• _The task_: Whenever the word "heading" appears in a line of the data below, copy that line.

[Material provided Boundary: Start]

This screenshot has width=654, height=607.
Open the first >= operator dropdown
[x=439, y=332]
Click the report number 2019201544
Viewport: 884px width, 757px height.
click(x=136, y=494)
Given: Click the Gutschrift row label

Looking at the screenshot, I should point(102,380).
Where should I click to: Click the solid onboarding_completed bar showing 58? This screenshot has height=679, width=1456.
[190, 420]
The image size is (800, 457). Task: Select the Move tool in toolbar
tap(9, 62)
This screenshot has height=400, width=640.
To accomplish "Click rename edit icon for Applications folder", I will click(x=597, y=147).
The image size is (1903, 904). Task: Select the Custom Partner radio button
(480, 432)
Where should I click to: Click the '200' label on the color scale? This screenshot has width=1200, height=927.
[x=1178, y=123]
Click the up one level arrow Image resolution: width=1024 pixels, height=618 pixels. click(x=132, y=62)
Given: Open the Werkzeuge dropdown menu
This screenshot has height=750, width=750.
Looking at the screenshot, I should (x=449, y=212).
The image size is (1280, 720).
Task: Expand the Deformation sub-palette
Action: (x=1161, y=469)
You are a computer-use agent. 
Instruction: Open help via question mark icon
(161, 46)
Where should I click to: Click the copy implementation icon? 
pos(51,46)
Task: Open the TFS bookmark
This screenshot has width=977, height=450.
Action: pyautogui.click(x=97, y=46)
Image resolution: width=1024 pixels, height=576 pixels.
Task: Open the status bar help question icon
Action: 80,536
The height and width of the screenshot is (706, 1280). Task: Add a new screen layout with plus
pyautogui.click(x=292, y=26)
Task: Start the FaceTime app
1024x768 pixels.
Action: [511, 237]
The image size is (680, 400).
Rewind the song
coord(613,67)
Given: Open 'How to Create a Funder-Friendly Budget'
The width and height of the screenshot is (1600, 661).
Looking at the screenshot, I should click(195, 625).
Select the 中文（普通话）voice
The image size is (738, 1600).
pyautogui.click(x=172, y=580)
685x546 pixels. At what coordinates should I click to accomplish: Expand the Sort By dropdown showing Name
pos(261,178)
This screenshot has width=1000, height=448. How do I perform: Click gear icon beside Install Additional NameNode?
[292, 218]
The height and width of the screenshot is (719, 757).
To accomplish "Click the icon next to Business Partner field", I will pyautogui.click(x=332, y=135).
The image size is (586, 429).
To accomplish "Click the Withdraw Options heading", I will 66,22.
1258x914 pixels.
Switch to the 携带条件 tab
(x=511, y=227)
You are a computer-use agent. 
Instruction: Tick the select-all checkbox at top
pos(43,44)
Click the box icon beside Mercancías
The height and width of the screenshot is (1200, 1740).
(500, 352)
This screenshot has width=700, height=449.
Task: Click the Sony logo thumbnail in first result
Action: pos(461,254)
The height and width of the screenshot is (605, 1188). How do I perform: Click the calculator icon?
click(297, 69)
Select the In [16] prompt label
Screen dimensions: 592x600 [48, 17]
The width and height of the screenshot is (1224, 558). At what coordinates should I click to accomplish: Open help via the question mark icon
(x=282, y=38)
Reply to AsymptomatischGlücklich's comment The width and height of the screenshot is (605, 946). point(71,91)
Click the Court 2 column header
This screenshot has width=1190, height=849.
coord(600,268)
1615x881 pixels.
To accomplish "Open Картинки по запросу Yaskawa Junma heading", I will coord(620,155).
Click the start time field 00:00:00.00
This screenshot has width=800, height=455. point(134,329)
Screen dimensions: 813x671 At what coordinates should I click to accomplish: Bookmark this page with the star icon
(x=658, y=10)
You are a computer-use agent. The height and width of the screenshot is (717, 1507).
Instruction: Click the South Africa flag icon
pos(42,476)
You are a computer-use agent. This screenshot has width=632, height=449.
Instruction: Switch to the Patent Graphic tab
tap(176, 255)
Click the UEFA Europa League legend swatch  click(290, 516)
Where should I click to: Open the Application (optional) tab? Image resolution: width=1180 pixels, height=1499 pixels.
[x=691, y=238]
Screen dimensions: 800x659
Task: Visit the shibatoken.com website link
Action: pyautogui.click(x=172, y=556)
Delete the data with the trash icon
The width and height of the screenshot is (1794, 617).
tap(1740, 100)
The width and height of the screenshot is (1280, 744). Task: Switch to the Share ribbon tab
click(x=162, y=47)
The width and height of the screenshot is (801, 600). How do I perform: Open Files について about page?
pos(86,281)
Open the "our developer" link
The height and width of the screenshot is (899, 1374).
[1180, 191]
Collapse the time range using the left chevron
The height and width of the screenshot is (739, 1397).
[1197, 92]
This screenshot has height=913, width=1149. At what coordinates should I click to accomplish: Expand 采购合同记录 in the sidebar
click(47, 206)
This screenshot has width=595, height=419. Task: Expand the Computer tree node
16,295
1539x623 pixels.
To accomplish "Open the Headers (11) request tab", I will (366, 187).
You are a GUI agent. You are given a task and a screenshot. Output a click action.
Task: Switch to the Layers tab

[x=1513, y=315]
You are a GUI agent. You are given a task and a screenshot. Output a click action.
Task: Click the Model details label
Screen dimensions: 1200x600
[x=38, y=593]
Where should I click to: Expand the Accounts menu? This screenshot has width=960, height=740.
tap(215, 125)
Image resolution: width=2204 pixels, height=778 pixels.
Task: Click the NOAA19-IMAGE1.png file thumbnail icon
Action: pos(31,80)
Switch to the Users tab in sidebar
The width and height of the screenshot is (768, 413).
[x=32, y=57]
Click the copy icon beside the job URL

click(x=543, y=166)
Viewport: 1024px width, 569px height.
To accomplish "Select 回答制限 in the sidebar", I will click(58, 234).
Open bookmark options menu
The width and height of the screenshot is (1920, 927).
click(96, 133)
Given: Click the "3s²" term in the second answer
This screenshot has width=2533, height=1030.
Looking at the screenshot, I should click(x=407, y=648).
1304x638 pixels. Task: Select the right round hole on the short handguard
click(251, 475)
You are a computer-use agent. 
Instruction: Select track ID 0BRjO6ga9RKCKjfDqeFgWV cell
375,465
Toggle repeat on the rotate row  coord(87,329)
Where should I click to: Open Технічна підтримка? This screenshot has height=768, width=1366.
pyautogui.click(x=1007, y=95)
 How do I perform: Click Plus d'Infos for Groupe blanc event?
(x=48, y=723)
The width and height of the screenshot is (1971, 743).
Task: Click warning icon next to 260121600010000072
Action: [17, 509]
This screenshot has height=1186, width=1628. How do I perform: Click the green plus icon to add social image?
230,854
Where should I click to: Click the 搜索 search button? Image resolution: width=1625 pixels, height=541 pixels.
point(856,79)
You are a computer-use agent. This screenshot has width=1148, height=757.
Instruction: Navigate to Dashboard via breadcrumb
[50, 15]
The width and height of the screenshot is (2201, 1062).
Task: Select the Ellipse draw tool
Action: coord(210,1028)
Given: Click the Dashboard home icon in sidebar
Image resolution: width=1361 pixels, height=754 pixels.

[Material provided Boundary: End]

• _Result of this task_:
To accomplish "Click the Withdraw Options heading", I will 66,22.
To accomplish "Open Картинки по запросу Yaskawa Junma heading", I will coord(620,155).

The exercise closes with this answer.